Und da purzelten auch schon die nächsten halben Punkte: bei Maurice sah keiner der Kontrahenten, wie man weiter vorwärtskommen sollte. Und der Isolani von Maurice schien auch unantastbar. Also hatte auch hier keiner mehr Lust das weiter auszureizen. (2,5:1,5)

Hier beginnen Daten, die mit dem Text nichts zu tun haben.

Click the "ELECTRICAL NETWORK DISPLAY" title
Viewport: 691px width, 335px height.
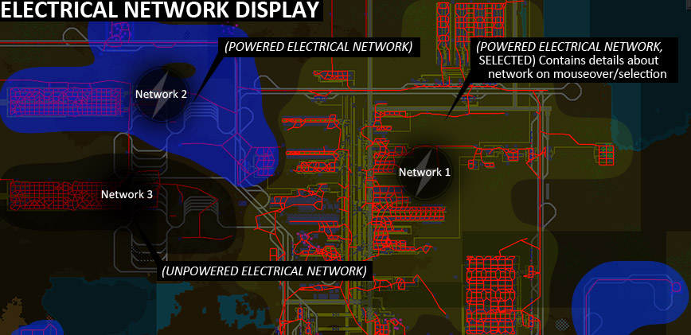pyautogui.click(x=161, y=10)
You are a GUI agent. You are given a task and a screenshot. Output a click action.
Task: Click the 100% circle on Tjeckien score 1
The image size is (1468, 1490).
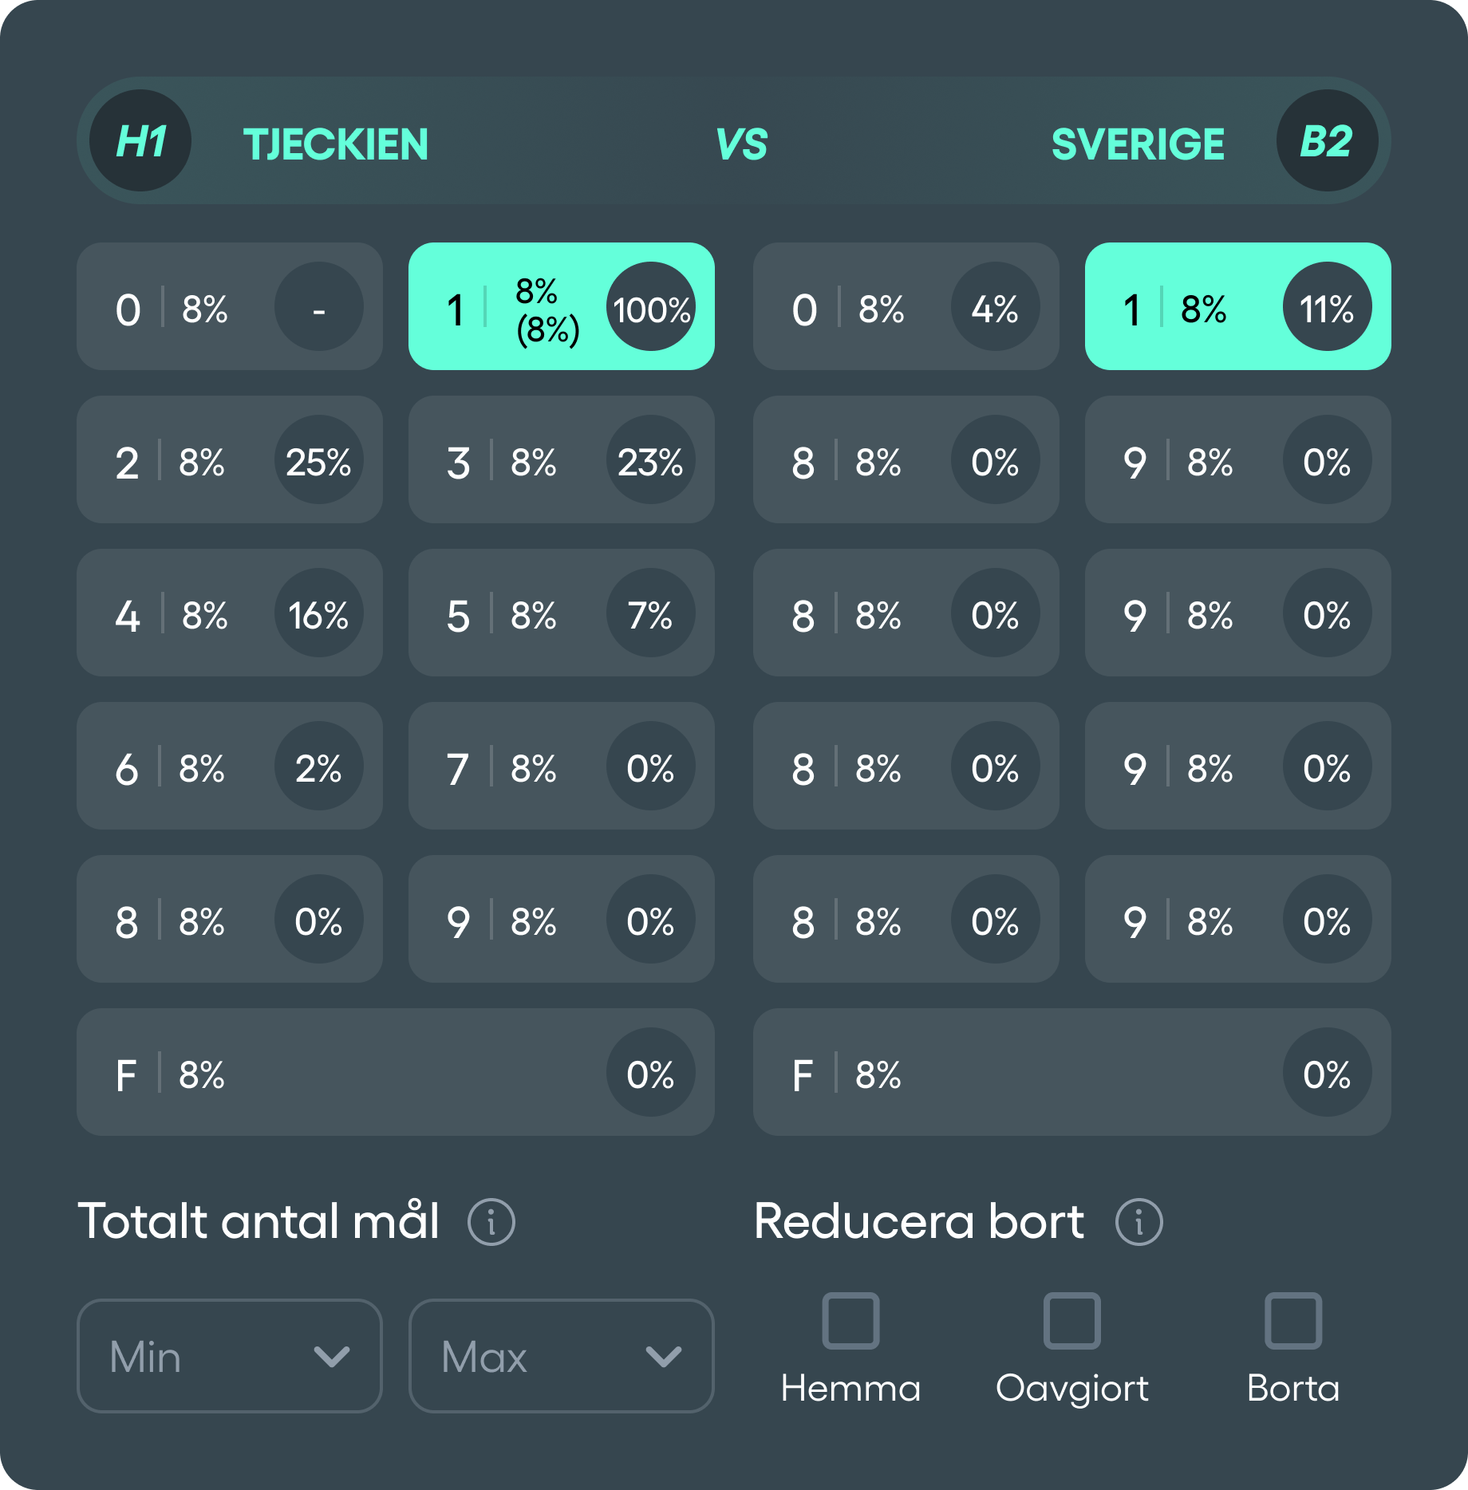click(651, 306)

Auch bei Tilly sollte die Partie mit einer Punkteteilung enden, obwohl Tilly mir noch kurz zuvor sagte: „Das wird alles, aber nicht Remis.“ Schlussendlich war die Stellung weit weg davon, ausgekämpft zu sein, aber es hatte etwas von einem Pokerspiel. Tilly drohte immer noch böses an des Gegners Königs Haustür. Klar ist aber auch, dass Tilly eigentlich schlechter stand und würde sein Angriff nicht durchschlagen, dann würde er langsam K.O. gehen. Doch es lagen minimale Schummel-Chancen in der Luft. Seinem Gegner schien das zu heiß und steuerte lieber in den Remis-Hafen. Man könnte sagen: hoch gepokert, geblufft und schließlich Split-Pot. (3:2)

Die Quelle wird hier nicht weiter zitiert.